The lines from the one containing "Task: Click the Live badge in Recent Activity" to the end of the entries, both included, are what you need to transcribe exactly, without pictures and without anything else.

- - - - - - -

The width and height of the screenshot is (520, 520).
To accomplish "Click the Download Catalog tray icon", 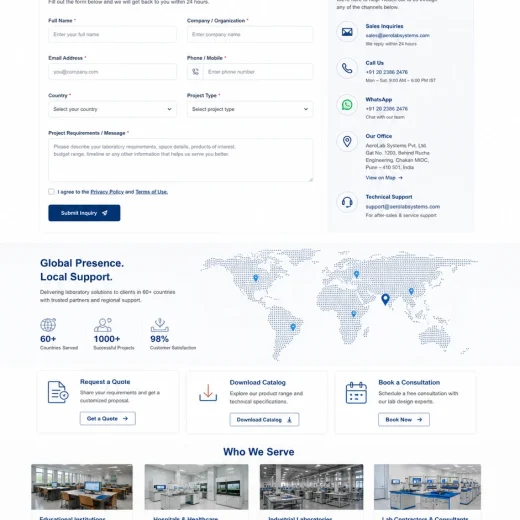I will (208, 393).
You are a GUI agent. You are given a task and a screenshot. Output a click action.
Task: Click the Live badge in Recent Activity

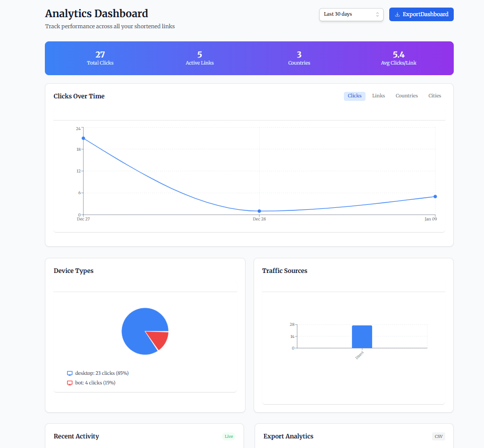(229, 436)

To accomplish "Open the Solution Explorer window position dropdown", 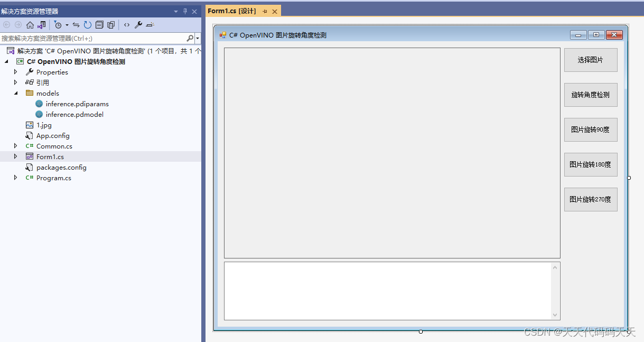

- - - - - - -

## Answer box
Task: Click the Live badge in Recent Activity

(229, 436)

To accomplish "Open the Solution Explorer window position dropdown", 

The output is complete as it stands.